🤖 AI Summary
This work presents the first systematic study on the robustness of Vision-Language-Action (VLA) models under physical sensor attacks. Addressing the critical gap in security evaluation—where existing VLA models lack rigorous assessment against real-world camera (six attack types) and microphone (two attack types) perturbations—we propose a “Real-Sim-Real” simulation-validation framework that enables automated attack modeling, physics-based simulation, and closed-loop validation in real environments. We identify task semantics and model architecture as key determinants of robustness and introduce an out-of-distribution-aware adversarial training method. Extensive experiments across mainstream VLA models demonstrate substantial performance degradation under physical attacks; our approach improves attack resilience by 32.7% on average while preserving original task accuracy.
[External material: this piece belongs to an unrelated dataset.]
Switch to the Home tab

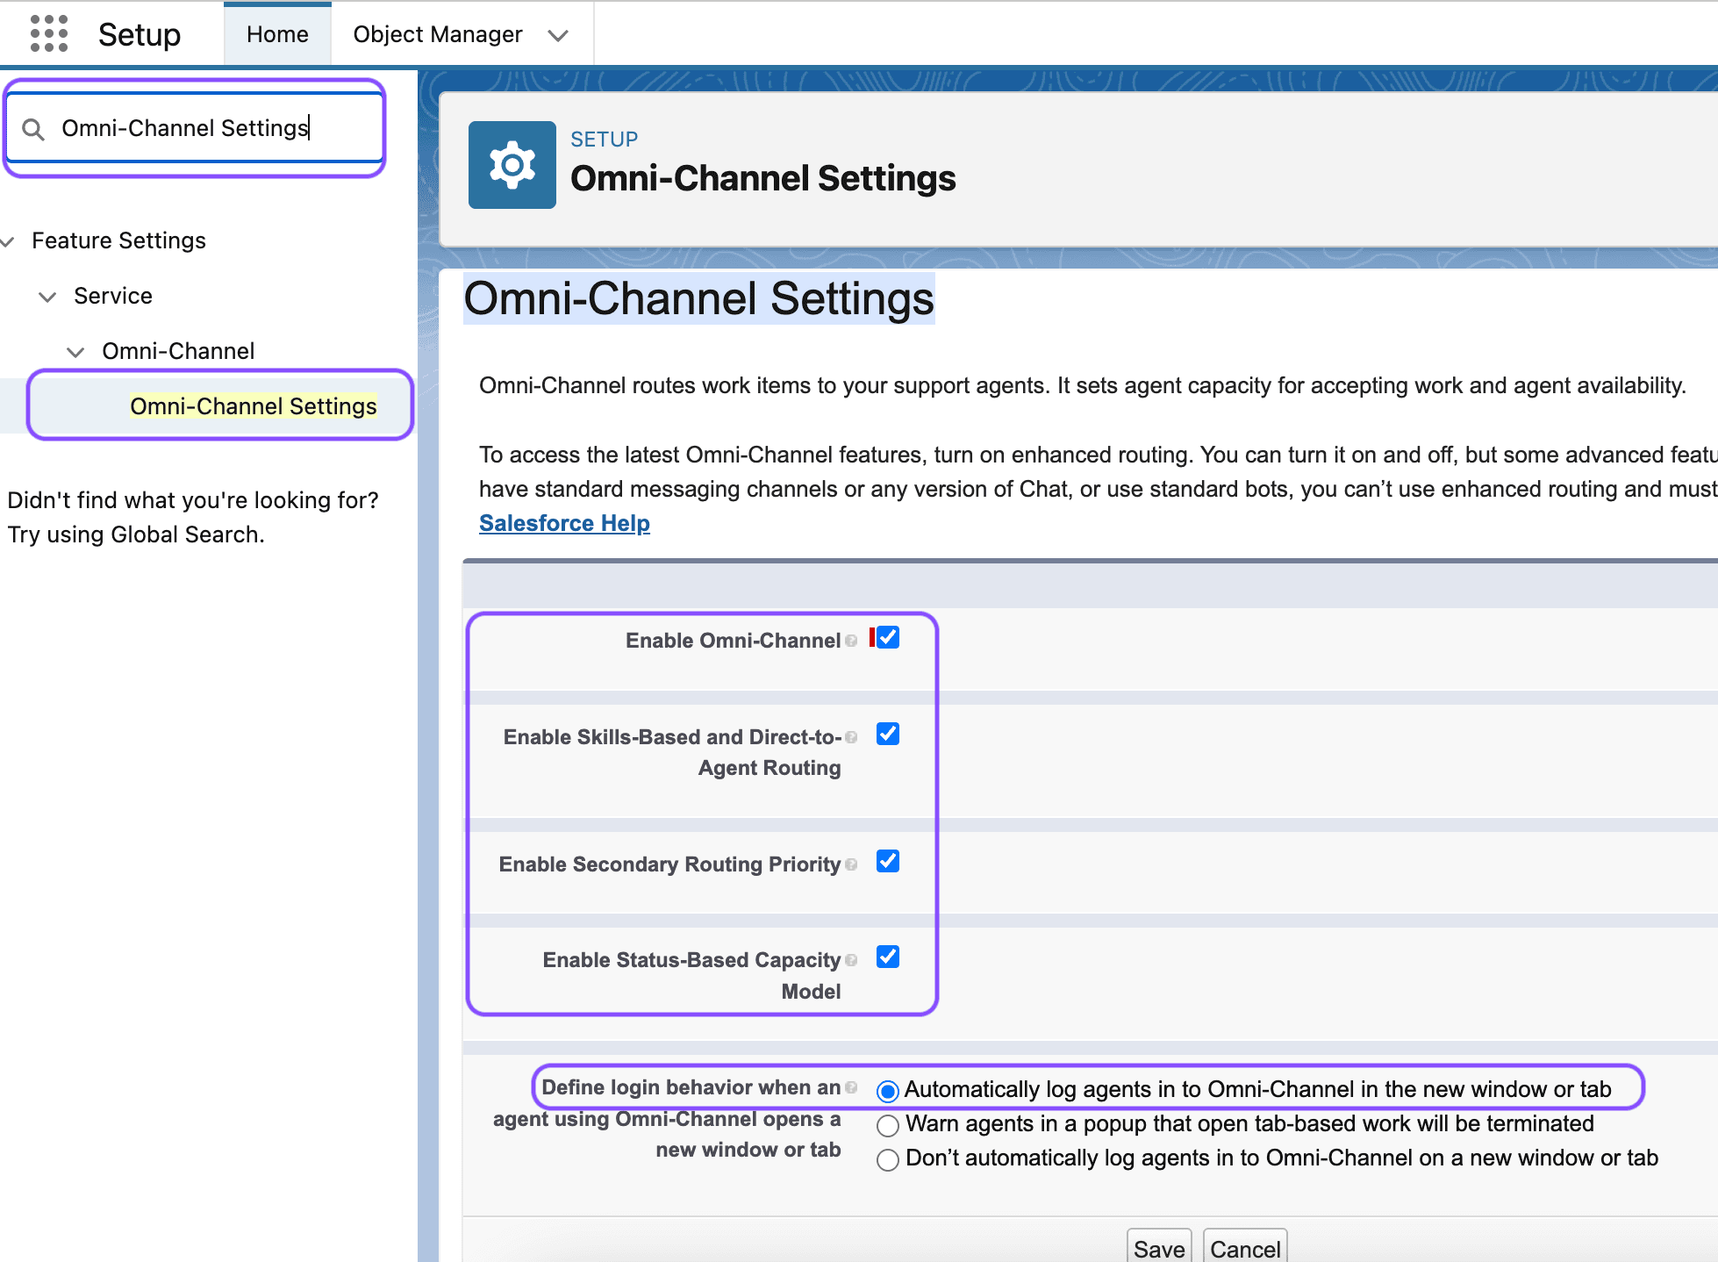(x=276, y=33)
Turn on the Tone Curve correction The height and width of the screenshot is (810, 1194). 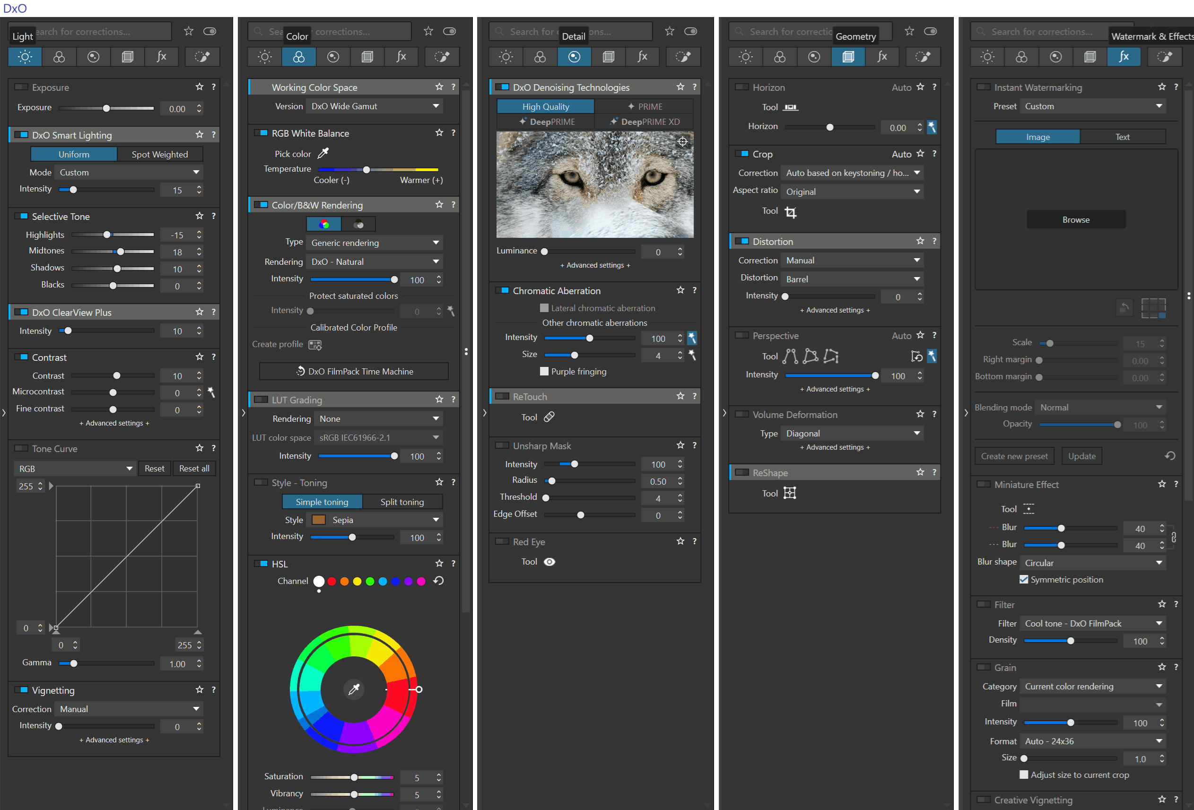(x=21, y=448)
This work establishes the first reproducible, scalable analytical paradigm and defense framework for securing multimodal embodied AI systems against physical-world sensor threats.
📝 Abstract
Vision-Language-Action (VLA) models revolutionize robotic systems by enabling end-to-end perception-to-action pipelines that integrate multiple sensory modalities, such as visual signals processed by cameras and auditory signals captured by microphones. This multi-modality integration allows VLA models to interpret complex, real-world environments using diverse sensor data streams. Given the fact that VLA-based systems heavily rely on the sensory input, the security of VLA models against physical-world sensor attacks remains critically underexplored. To address this gap, we present the first systematic study of physical sensor attacks against VLAs, quantifying the influence of sensor attacks and investigating the defenses for VLA models. We introduce a novel ``Real-Sim-Real''framework that automatically simulates physics-based sensor attack vectors, including six attacks targeting cameras and two targeting microphones, and validates them on real robotic systems. Through large-scale evaluations across various VLA architectures and tasks under varying attack parameters, we demonstrate significant vulnerabilities, with susceptibility patterns that reveal critical dependencies on task types and model designs. We further develop an adversarial-training-based defense that enhances VLA robustness against out-of-distribution physical perturbations caused by sensor attacks while preserving model performance. Our findings expose an urgent need for standardized robustness benchmarks and mitigation strategies to secure VLA deployments in safety-critical environments.